Edit the stretch of the listing below from the line containing "Viewport: 805px width, 774px height." through the line containing "will tap(763, 31).", changing "Viewport" to "Window" and keeping everything else the same. Return only those lines.

—————

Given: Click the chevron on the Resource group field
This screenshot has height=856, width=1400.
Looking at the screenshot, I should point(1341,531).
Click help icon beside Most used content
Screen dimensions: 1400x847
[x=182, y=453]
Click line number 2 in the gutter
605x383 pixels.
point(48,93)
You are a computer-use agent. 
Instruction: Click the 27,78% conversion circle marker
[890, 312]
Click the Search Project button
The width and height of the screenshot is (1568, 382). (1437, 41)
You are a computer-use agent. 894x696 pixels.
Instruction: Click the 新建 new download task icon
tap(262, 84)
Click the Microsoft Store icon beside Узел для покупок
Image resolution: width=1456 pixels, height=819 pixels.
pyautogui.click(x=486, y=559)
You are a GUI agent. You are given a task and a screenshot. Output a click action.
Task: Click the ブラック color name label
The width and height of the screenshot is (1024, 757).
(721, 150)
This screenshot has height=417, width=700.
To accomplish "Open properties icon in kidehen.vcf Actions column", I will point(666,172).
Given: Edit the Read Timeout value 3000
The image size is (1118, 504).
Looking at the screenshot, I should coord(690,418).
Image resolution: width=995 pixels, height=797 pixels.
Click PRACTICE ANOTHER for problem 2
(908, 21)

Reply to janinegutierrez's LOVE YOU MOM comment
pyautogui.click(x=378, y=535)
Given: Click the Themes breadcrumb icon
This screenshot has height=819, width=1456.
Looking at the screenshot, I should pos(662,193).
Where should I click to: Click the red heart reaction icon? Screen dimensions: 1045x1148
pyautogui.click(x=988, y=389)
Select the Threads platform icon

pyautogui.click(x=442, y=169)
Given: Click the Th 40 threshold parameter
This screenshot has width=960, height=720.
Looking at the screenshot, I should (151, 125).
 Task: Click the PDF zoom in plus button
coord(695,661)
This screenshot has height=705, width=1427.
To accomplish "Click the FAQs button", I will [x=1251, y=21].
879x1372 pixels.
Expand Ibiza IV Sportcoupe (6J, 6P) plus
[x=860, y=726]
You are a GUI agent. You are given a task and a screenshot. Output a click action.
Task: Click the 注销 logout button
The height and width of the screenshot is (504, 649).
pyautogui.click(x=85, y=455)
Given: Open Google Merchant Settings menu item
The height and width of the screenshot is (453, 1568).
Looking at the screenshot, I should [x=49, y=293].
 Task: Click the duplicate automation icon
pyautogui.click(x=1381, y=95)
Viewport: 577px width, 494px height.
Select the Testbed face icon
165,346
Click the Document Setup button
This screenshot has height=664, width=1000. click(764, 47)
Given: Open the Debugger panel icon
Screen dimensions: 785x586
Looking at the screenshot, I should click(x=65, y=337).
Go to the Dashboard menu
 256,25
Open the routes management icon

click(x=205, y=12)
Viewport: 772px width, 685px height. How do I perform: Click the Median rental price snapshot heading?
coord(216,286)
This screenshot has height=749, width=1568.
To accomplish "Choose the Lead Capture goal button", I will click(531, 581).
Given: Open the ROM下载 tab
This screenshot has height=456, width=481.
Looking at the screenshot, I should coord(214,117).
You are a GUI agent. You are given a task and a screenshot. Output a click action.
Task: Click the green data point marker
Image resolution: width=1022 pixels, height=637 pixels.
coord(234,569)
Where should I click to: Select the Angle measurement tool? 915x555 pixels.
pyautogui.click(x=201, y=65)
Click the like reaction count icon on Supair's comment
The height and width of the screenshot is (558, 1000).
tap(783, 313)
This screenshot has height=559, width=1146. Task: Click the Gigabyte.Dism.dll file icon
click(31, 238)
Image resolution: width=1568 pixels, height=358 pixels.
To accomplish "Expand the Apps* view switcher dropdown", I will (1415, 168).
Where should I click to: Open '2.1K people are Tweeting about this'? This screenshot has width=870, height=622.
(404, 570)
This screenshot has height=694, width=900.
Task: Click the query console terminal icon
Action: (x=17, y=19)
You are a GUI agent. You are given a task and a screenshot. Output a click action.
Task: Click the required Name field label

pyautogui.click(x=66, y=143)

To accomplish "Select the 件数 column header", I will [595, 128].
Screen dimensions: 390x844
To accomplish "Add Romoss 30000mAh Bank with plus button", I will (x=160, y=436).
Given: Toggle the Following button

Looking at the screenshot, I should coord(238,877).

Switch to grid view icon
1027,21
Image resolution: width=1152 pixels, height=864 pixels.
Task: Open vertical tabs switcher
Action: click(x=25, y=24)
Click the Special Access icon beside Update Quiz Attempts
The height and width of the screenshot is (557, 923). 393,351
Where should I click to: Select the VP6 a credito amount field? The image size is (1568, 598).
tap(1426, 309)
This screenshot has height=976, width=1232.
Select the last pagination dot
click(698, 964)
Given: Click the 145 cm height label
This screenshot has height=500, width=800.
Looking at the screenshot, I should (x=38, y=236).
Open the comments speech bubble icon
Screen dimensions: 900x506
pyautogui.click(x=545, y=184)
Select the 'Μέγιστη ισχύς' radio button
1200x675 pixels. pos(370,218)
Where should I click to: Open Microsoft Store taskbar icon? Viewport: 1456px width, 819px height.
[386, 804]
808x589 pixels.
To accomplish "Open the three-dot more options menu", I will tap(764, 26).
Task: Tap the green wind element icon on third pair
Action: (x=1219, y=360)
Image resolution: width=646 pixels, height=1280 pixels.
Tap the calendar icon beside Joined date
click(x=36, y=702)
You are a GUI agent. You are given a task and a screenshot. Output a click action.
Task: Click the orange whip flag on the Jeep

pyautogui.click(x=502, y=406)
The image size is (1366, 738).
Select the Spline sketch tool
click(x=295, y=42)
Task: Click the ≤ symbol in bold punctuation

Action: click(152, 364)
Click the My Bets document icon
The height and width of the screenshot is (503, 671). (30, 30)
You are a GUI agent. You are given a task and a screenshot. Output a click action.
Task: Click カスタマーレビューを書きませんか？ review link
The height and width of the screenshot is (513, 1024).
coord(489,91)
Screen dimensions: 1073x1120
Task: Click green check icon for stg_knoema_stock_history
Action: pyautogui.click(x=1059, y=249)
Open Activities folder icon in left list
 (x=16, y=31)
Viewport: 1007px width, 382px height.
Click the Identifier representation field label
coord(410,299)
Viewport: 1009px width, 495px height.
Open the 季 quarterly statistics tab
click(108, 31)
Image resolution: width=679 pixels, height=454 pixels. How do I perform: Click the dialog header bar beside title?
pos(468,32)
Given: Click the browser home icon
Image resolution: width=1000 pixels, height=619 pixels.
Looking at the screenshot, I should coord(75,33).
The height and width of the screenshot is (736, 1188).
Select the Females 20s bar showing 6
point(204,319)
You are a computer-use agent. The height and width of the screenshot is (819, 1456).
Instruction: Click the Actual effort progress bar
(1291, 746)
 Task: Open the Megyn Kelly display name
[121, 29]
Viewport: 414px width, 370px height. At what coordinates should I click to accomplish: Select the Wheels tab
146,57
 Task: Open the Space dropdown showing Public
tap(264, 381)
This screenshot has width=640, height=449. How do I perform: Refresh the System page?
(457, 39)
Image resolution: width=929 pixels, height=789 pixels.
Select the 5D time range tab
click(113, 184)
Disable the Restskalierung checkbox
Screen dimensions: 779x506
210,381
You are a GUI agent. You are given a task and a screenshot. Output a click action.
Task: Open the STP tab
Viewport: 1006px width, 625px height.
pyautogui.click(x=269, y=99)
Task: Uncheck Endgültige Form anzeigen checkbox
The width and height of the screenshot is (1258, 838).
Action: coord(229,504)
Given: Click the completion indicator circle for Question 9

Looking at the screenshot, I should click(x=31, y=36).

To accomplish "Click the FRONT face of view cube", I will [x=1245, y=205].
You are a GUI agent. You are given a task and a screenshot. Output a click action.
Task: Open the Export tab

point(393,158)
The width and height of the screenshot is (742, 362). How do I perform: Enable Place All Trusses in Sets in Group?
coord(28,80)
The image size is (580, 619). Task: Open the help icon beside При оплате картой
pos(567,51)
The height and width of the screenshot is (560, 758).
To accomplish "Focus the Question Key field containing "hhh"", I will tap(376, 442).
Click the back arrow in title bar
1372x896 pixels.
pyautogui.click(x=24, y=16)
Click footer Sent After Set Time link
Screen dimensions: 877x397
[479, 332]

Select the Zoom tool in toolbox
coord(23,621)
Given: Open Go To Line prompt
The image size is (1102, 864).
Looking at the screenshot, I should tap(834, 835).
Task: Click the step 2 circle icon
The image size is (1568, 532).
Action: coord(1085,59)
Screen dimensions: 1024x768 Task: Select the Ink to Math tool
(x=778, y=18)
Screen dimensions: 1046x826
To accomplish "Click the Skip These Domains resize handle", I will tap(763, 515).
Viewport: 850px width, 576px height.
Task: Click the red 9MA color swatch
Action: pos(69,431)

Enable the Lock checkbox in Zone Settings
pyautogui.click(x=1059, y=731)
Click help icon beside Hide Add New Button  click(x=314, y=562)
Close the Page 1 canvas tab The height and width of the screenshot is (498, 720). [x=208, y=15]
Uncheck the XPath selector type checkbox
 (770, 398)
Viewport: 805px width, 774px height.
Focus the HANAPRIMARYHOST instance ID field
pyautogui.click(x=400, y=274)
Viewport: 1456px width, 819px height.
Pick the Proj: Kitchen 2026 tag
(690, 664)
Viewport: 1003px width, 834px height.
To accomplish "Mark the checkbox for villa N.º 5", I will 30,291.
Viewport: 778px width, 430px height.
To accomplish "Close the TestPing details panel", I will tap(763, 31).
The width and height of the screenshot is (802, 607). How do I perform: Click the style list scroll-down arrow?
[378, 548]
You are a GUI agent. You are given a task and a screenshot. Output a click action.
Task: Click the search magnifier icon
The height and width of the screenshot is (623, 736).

—————

**SOLVED EXERCISE:**
Window: 805px width, 774px height.
Focus the HANAPRIMARYHOST instance ID field
pyautogui.click(x=400, y=274)
Window: 1456px width, 819px height.
Pick the Proj: Kitchen 2026 tag
(690, 664)
Window: 1003px width, 834px height.
To accomplish "Mark the checkbox for villa N.º 5", I will 30,291.
Window: 778px width, 430px height.
To accomplish "Close the TestPing details panel", I will tap(763, 31).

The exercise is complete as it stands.